1R05 Fire Protection

.1 Fire Protection Tours

a. Inspection Scope

The inspectors conducted a tour of the four areas important to safety listed below to assess the material condition and operational status of fire protection features. The inspectors evaluated whether: combustibles and ignition sources were controlled in accordance with the licensees administrative procedures; fire detection and suppression equipment was available for use; passive fire barriers were maintained in good material condition; and compensatory measures for out-of-service, degraded, or inoperable fire protection equipment were implemented in accordance with the licensees fire plan.

Documents reviewed are listed in the Attachment. The inspectors completed four samples, as defined in IP 71111.05.

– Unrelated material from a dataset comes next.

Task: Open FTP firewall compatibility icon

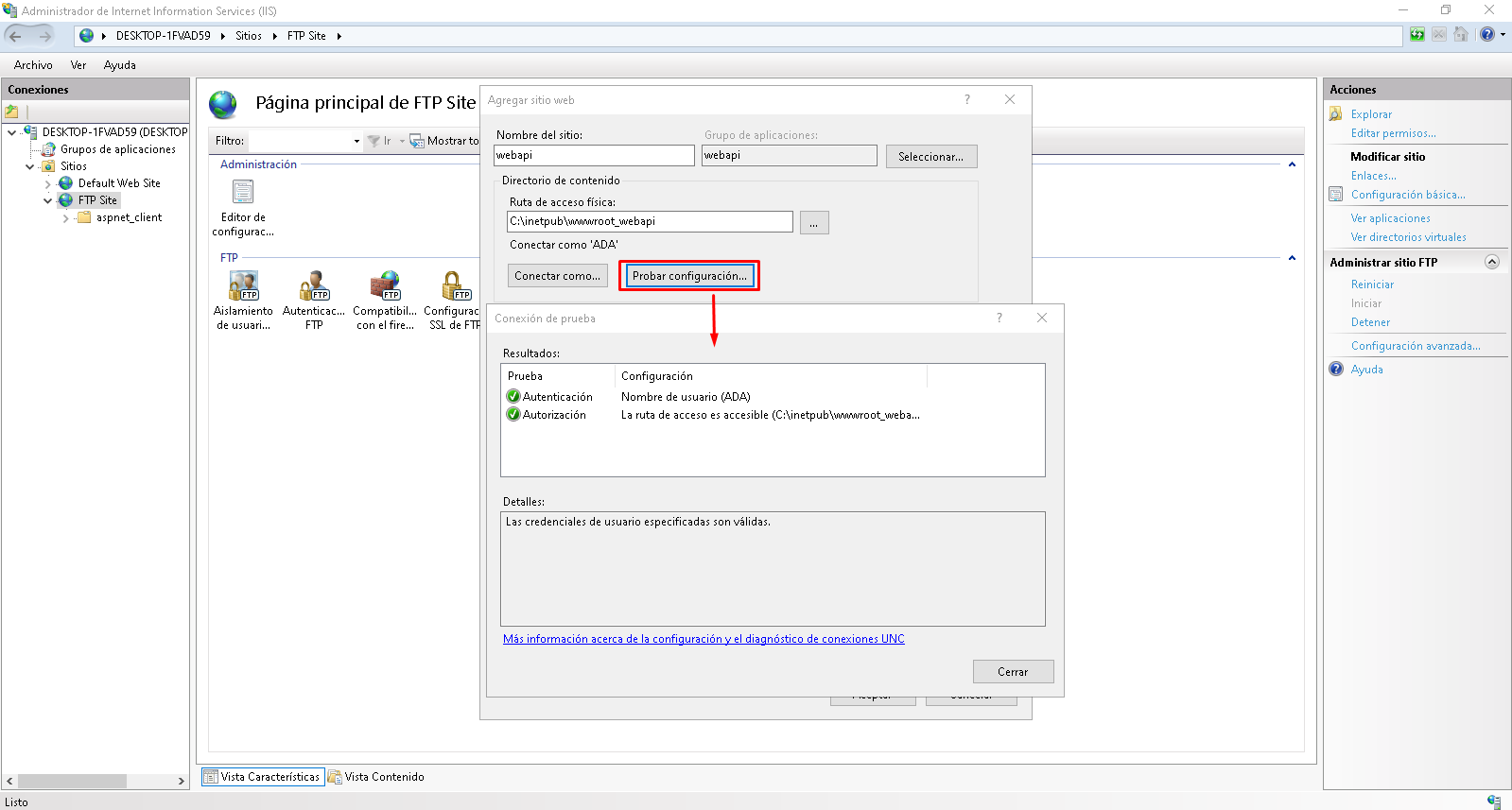Action: (385, 285)
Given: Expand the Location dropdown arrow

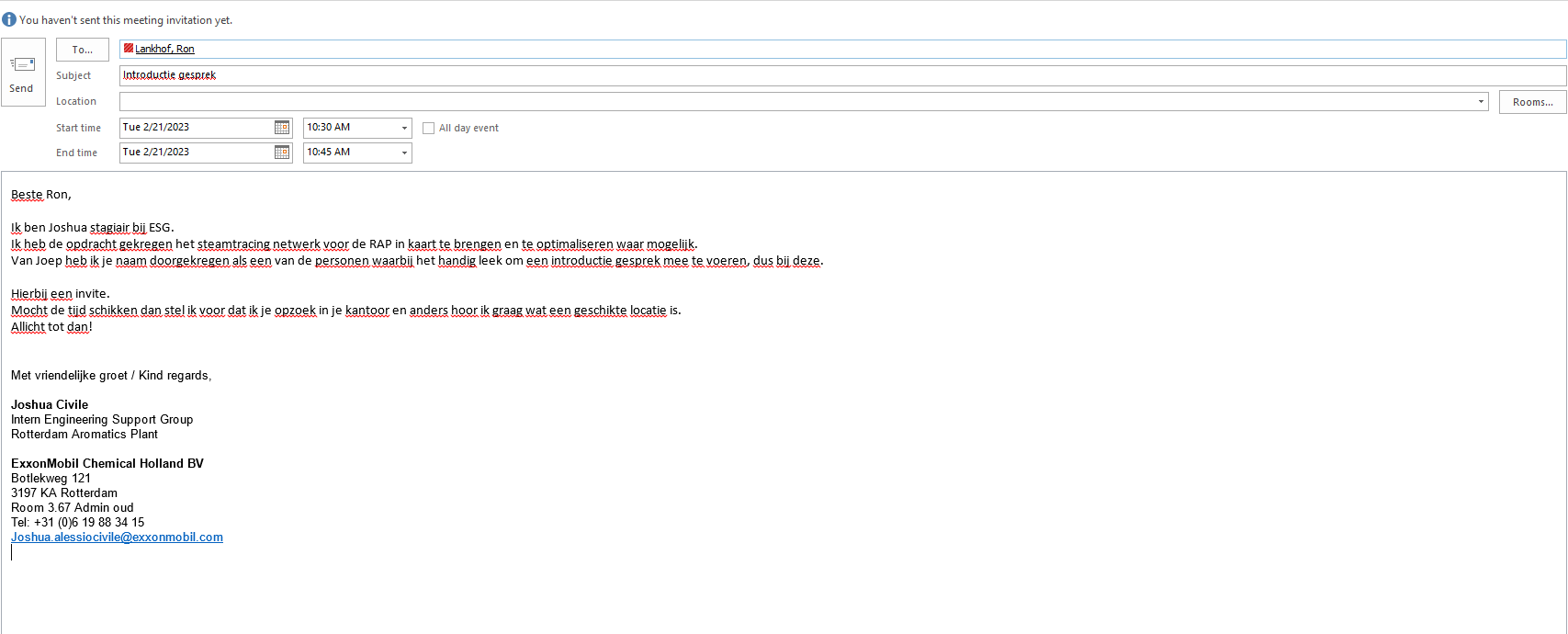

  • Auxiliary Building Elevation 690
  • Auxiliary Building Elevation 714
  • Auxiliary Building Elevation 749
  • Control Building Elevation 732

b. Findings

No findings were identified.

.2 Annual Drill Observations

a. Inspection Scope

On April 22, 2016, the inspectors observed an unannounced fire drill in the Unit 2, 734 elevation of the Auxiliary Building, in the Emergency Gas Treatment System (EGTS)room. Additionally, on June 29, 2016, the inspectors observed an unannounced fire drill in the Unit 1, 749 elevation of the Auxiliary Building, in the 480V Shutdown board rooms.

For both of these drills the inspectors assessed fire alarm effectiveness; response time for notifying and assembling the fire brigade; the selection, placement, and use of firefighting equipment; use of personnel fire protective clothing and equipment (e.g.,

turnout gear, self-contained breathing apparatus); communications; incident command and control; teamwork; and firefighting strategies. The inspectors also attended the post-drill critique to assess the licensees ability to review fire brigade performance and identify areas for improvement. Following the critique, the inspectors compared their findings with the licensees observations and to the requirements specified in the licensees Fire Protection report. This activity coupled with prior performances of this inspection constituted one inspection sample, as defined in IP 71111.05.

b. Findings

No findings were identified.

1R06 Flood Protection Measures

Annual Review of Cables Located in Underground Bunkers/Manholes

a. Inspection Scope

The inspectors conducted a review of licensee inspections of safety-related cables located in underground bunkers/manholes subject to flooding. Specifically, inspectors reviewed maintenance records of inspections and physically conducted an inspection of Underground Vaults 12 and 31 to determine if water was present and, if found, whether it would affect safety-related system operation. These vaults were opened as a result of troubleshooting efforts to locate Essential Raw Cooling Water (ERCW) cable splice grounds. In addition, the inspectors reviewed the licensees corrective action program to ensure that the licensee was identifying underground cabling issues and that they were properly addressed for resolution. Documents reviewed are listed in the Attachment.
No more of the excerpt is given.